I looked at the JSON version of the JMdict-with-furigana, sort-of expecting that the JMdict sequence numbers would be included but they're not. Is there any way they can be added. It's a challenge to align it with JMdict without them - is 川柳 せんりゅう or かわやぎ?

(It looks like you'll need a Google account and access to the group to see the thread online?)

I'm not sure how difficult this might be, so I thought to make an issue at least to track the request. The author of https://github.com/Doublevil/JmdictFurigana/pull/16 also chimed in on that thread so you might have some help 😁. Thanks as always!

Doublevil commented 3 years ago

Of course they could be added, but I'm not sure why they would be needed in the first place. Json entries have both a "text" field (the writing with kanji) and a "reading" field (the writing in hiragana).

So to use the same example, if you have this entry:

{
  "text": "川柳",
  "reading": "せんりゅう",
  "furigana": [
    (...)
  ]
}

You know this entry is for the せんりゅう reading of 川柳.

Am I missing something?

Doublevil commented 3 years ago

No answer, so I'm closing the issue. Please re-open if there are news on this.

CameronChambers93 commented 3 years ago

Hello, I forwarded your concern to the mailing list. Jim wrote this back in response:

My interest was to add the derived furigana as an option to the WWWJDIC server. To do this I'd need to align the dictionary entries with the JmdictFurigana data. The alignment would be simple if the sequence numbers were in both streams. Otherwise, I'd have to do a (daily) kanji/reading alignment as I use the latest dictionary version. Not impossible but messy when many readings have multiple kanji forms and readings

As fasiha said, I would be happy to help if this is something you wanted to tackle.

MartinP7r commented 3 years ago

Of course they could be added, but I'm not sure why they would be needed in the first place. Json entries have both a "text" field (the writing with kanji) and a "reading" field (the writing in hiragana).
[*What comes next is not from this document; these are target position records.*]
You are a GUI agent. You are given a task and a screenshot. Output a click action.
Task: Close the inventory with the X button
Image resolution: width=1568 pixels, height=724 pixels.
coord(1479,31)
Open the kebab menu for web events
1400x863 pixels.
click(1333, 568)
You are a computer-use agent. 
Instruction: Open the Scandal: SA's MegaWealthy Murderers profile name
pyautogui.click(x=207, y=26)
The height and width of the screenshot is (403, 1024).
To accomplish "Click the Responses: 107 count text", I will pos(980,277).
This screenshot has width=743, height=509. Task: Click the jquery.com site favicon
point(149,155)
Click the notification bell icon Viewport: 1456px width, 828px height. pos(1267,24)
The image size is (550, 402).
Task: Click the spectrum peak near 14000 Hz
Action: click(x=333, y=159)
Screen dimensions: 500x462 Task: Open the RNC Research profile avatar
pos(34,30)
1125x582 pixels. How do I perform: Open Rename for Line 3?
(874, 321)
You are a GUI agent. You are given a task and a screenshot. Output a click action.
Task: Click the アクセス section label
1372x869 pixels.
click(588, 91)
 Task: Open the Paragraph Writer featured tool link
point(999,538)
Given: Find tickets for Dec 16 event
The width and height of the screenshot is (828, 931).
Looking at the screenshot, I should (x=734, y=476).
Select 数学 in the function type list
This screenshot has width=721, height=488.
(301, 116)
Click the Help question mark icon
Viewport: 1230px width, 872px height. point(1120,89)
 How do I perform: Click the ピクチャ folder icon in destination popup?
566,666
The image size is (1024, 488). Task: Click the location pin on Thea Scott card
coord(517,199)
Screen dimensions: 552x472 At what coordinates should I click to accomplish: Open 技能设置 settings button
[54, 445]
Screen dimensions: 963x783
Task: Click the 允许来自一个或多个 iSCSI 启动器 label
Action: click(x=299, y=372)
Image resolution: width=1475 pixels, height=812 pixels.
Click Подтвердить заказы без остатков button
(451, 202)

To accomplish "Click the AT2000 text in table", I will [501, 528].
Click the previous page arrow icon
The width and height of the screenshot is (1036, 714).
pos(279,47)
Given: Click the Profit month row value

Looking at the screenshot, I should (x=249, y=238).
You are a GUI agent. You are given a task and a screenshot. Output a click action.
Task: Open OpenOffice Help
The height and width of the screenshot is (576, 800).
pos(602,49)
So to use the same example, if you have this entry:

{
  "text": "川柳",
  "reading": "せんりゅう",
  "furigana": [
    (...)
  ]
}

You know this entry is for the せんりゅう reading of 川柳.

Am I missing something?

I think the point Jim was making related to database query cost. In your structure, there primary key (so to speak) would be (text, reading) I guess. So a query to match up a jmdict entry with the entry in your file would involve comparing those two properties. However, the jmdict entry already has the reading and if it where a normalized database table, it'd probably be just the sequence number and furigana, you would not need that reading for the furigana table and could just query based on the sequence number primary key.

Obviously, if there's other use-cases for this file besides pairing up with jmdict, leaving the (text, reading) primary key makes sense.
In the end it really just depends how the consuming system is going to use your file. If it's possible to export two different json versions (one with ent_seq and one with (text, reading)), that would probably the most convenient solution for everybody.